### HOW TO COMPLETE THIS TASK
This exercise calls for the line with "Task: Select the AIFF.icns file icon", the line with "has height=533, width=800.", and all lines between them in the material below, output exactly and with no other lines.

..........

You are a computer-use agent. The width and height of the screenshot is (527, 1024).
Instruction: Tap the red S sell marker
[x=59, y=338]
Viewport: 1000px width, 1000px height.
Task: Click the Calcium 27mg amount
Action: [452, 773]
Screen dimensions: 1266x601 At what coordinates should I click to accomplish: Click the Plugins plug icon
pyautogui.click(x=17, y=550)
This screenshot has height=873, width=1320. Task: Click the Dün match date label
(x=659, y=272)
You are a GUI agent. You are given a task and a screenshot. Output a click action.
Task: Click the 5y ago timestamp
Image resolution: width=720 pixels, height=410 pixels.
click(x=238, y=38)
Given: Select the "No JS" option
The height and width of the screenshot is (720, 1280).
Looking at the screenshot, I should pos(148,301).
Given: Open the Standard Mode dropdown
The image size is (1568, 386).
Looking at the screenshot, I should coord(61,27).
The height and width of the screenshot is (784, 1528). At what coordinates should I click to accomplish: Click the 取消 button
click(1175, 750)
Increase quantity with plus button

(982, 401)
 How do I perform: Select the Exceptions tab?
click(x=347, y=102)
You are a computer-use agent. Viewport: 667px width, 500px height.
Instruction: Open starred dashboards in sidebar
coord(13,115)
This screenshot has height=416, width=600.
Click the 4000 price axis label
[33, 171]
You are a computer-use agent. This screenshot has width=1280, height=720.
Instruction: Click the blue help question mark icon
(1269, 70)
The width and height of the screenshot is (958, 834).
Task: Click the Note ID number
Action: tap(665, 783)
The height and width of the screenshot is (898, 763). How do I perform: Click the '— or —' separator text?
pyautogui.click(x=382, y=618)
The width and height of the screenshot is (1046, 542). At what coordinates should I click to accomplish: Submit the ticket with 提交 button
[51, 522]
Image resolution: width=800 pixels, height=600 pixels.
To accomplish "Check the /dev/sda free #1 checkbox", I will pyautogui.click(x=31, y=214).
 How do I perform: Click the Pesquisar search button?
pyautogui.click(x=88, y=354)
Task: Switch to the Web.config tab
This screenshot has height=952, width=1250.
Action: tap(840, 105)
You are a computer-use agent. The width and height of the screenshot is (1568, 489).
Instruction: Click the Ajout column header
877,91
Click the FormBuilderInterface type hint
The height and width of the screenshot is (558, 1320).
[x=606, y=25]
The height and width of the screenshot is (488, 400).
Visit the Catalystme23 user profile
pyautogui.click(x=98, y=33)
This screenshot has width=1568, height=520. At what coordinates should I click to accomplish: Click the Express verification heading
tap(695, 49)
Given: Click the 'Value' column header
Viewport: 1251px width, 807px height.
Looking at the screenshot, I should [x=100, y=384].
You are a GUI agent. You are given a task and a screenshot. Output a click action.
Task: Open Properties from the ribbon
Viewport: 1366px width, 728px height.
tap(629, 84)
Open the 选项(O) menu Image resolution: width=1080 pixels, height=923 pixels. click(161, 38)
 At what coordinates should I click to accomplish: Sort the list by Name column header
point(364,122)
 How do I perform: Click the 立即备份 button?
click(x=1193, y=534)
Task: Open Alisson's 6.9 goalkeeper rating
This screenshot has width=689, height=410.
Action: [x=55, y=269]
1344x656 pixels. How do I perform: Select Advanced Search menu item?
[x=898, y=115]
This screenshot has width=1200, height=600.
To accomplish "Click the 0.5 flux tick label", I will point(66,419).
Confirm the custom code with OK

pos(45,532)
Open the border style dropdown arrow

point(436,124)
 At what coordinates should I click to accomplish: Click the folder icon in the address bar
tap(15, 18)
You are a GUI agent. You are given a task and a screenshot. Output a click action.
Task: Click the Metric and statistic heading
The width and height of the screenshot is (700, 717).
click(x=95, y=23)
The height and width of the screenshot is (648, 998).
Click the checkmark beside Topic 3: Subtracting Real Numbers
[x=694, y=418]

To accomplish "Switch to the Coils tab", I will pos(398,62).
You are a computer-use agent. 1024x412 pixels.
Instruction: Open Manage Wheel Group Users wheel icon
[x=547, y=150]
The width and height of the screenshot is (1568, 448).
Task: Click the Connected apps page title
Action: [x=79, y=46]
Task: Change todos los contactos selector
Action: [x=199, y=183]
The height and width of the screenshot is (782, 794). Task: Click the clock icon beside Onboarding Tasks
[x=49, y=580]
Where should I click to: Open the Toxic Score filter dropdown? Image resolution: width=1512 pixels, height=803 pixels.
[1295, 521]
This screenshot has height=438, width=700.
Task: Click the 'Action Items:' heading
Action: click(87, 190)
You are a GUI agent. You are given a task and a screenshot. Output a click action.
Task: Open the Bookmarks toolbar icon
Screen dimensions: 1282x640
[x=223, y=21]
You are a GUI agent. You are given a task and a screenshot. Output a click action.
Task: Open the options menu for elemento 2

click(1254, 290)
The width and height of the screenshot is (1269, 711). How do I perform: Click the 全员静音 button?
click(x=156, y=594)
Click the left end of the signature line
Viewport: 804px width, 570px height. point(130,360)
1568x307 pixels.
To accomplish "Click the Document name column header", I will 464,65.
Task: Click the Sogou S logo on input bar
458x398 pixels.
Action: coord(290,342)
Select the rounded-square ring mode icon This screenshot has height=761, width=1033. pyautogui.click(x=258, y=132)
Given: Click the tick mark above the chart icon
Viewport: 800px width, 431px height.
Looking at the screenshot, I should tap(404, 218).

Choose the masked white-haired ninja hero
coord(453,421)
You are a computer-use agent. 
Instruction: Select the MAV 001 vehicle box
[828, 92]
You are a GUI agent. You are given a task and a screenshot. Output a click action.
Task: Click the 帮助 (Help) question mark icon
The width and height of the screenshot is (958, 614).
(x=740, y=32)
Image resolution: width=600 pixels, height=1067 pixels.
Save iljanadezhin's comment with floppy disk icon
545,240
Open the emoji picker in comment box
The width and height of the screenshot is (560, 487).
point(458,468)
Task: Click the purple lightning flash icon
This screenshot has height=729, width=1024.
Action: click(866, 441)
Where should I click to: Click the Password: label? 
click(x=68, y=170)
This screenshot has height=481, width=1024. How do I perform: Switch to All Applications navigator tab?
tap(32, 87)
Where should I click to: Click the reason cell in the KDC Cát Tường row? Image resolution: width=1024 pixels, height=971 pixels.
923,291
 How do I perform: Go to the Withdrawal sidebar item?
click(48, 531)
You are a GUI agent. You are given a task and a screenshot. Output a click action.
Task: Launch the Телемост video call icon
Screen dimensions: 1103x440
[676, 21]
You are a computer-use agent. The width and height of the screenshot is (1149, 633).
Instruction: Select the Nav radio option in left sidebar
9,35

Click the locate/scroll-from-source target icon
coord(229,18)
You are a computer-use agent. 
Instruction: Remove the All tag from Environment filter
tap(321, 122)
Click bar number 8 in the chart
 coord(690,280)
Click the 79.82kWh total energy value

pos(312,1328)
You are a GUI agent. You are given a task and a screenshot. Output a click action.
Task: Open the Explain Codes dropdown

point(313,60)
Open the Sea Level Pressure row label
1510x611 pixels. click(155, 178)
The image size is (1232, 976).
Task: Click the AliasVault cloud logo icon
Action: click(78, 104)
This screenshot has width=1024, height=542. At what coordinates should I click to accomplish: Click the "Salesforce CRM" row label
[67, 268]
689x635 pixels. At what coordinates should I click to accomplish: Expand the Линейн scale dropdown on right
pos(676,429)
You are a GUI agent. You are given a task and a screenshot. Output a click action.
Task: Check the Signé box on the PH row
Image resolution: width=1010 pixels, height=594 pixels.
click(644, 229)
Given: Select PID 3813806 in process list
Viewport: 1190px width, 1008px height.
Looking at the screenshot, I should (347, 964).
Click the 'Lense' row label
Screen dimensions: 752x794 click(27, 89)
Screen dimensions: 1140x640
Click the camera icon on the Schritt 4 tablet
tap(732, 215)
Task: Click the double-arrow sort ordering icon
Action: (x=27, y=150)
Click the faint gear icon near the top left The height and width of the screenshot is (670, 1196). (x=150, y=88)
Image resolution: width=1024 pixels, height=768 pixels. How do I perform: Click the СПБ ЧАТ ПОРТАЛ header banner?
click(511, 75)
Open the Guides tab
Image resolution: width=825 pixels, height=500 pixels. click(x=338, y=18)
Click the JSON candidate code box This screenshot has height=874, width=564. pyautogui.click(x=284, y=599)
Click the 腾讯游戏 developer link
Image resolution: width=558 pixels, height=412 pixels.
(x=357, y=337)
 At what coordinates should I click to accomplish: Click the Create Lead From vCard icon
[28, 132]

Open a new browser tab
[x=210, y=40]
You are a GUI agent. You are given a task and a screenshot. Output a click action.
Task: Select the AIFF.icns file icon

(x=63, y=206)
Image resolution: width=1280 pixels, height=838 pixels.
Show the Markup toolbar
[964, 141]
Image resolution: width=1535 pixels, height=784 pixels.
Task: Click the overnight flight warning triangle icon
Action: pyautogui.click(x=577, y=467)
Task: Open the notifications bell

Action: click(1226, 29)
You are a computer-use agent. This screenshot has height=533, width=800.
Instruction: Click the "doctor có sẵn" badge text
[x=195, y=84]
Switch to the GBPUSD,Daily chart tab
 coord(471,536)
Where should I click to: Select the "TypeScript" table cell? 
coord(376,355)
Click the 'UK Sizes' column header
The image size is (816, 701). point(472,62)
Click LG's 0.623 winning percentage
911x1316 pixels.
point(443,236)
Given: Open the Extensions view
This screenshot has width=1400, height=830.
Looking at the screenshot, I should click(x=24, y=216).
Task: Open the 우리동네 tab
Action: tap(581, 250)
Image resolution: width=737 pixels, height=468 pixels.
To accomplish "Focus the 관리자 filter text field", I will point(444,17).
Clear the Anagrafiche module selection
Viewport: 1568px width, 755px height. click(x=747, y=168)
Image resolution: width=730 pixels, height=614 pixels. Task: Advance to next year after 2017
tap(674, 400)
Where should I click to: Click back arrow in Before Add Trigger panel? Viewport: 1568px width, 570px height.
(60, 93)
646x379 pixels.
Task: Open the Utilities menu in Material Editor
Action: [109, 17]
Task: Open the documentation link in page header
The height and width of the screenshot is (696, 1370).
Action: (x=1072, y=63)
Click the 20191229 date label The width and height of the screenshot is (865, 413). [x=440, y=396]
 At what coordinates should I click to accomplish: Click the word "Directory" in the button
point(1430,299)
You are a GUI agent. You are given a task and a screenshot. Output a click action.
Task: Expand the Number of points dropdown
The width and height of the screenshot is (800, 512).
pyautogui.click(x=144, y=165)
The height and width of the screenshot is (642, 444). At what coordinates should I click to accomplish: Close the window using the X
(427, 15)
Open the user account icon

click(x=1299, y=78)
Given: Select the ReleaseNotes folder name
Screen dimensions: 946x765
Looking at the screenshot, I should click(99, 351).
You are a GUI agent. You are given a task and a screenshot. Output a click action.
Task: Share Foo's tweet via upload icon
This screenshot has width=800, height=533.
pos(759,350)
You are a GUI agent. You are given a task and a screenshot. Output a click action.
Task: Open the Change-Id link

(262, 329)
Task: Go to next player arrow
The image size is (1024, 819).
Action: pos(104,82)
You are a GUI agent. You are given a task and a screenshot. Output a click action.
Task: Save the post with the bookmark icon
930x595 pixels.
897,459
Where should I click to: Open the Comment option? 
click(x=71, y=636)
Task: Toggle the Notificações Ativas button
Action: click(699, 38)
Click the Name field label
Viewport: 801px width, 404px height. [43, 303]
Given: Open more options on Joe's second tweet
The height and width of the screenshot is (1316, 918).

..........

### RESULT OF THE TASK
Task: Select the AIFF.icns file icon

(x=63, y=206)
Image resolution: width=1280 pixels, height=838 pixels.
Show the Markup toolbar
[964, 141]
Image resolution: width=1535 pixels, height=784 pixels.
Task: Click the overnight flight warning triangle icon
Action: pyautogui.click(x=577, y=467)
Task: Open the notifications bell

Action: click(1226, 29)
You are a computer-use agent. This screenshot has height=533, width=800.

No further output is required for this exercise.